In fact, there is no monetary benefit that restaurants get from Zomato Gold. But it does add to their costs. A restaurant has to pay Zomato a sign-up fee – which Riyaaz says is Rs 75,000 — and also pay the company a regular commission. In addition, massive discounts are given to customers. This, Riyaaz says, only hurts the business.

According to Abhijit, deep discounting sets the wrong precedent as far as the market and customer expectations are concerned.

“This is completely destroying the market, where the expectations are now being set that if this restaurant can offer us a 50% discount on a 1+1, why can’t you? We don’t believe that it is a feasible option for a restaurant to have unlimited or restricted amounts of discounts, like 50% discounts, at all points in time. So it’s not acceptable, and it is setting the wrong precedent,” he says.

NRAI head Rahul adds that restaurants have already suffered due to increasing rentals and denial of input tax credit, and the situation has now worsened due to discounting behaviour. Rahul estimates that restaurants bear a loss of 10-30% from giving away such deals and discounts.

According to Riyaaz, food platforms do data masking, which means that the restaurants don’t know who is ordering what, where the order is coming from, making it hard for restaurants to plan better and retarget customers accordingly.

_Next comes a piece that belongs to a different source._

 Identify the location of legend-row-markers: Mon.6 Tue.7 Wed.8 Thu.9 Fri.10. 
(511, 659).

Rahul’s demands are clear: he wants apps to stop blind discounting and distortion of pricing, and come up with a sustainable model.

“Restaurateurs have come together to detox consumers from discount addiction. It will have some withdrawal symptoms for a short term, but one has to see a healthier lifetime cycle,” he adds.

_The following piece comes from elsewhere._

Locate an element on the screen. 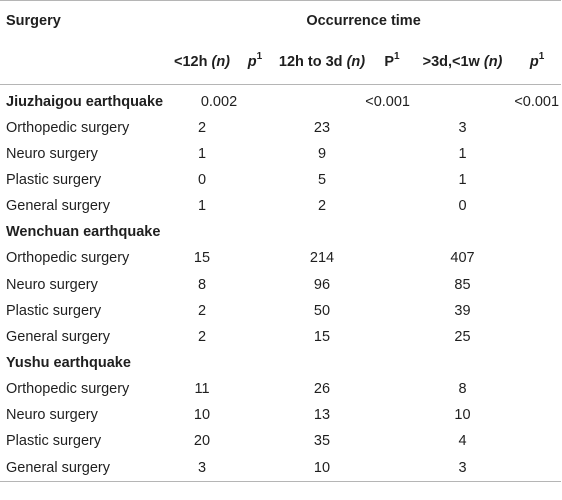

What the food apps have to say

Zomato maintains that Gold was launched to drive the dining-out experience and is surprised at the logout campaign. It claims that less than 1% of the Gold restaurant partner base supports the challenges raised by the NRAI.

“Zomato as a platform is as much in it as the restaurants who saw merit in this solution and signed up to change consumer behaviour towards ‘eating out’. The initial response and the growth in the past 18 months is a testament to its success. It was extremely surprising for us to see a campaign of this nature being launched without the restaurant committee even calling for any discussion regarding the same,” a company spokesperson told TNM.

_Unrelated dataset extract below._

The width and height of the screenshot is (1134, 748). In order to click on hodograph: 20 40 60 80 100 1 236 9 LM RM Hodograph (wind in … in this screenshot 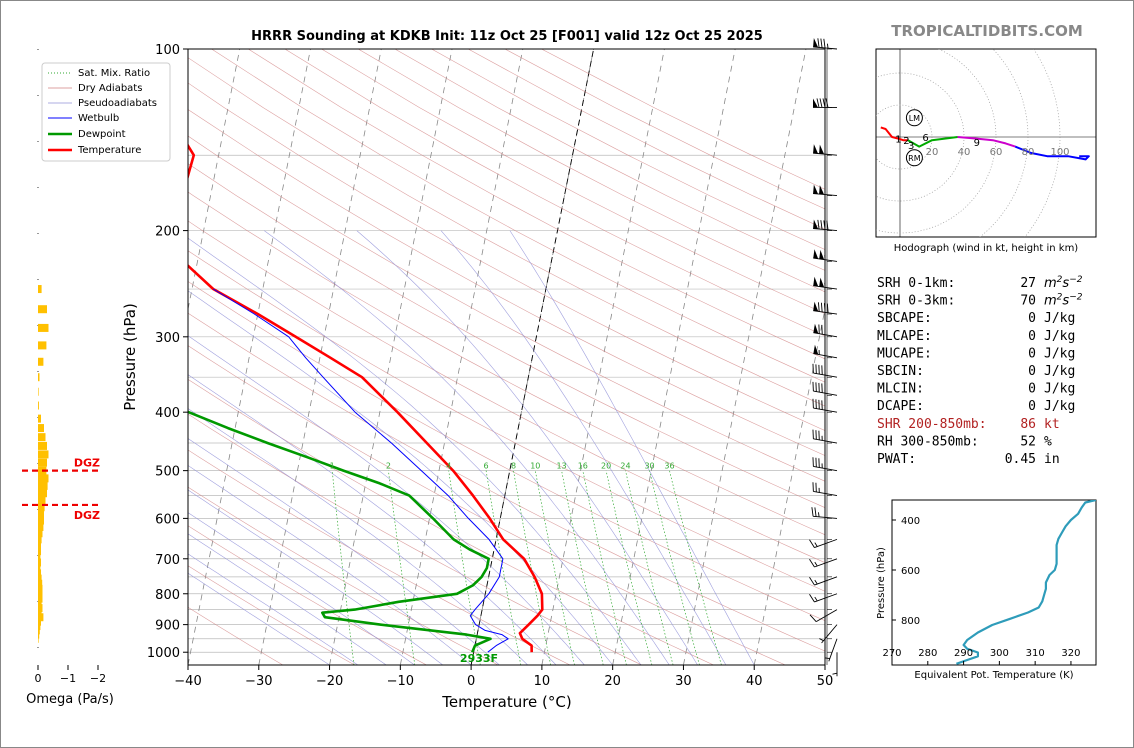, I will do `click(986, 151)`.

Dineout, on its part, says that it doesn’t believe in deep discounting and instead offers sustainable discounts that are viable for both consumers and restaurants.

“In consultation with restaurants we run promotional campaigns for short durations (and not through the year) such as the ‘Great Indian Restaurant Festival’, which gives a higher discount to the consumer but for only limited covers per restaurant per day. The restaurants are free to decide this cover limit, black-out timings and other such customisations that they might need to run their business in a more sustainable manner,” Ankit Mehrotra, Co-founder & CEO, Dineout, told TNM.

And this is something that Abhijit and Riyaaz agree with as well: that Dineout’s offerings are made in consultation with restaurants. Abhijit says that he’s happy with Dineout’s Gourmet Passport and intends to continue with it.

However, data masking is still an issue, Riyaaz says.

Zomato and Dineout say that they are closely engaging with their restaurant partners and working with restaurants to address issues.

On Saturday evening, Zomato CEO Deepinder Goyal requested restaurant owners to stop the campaign, admitting that they have made mistakes and things have not gone as planned. He also asked the restaurant industry to find ways to reduce operating costs.

“I would also want to urge the restaurant industry to proactively look for ways to reduce operating costs, so that eating out becomes more affordable for consumers – our only objective here is to drive the growth of the restaurant industry,” he said.

NRAI will be meeting with the companies on Monday to iron out differences and find a middle ground.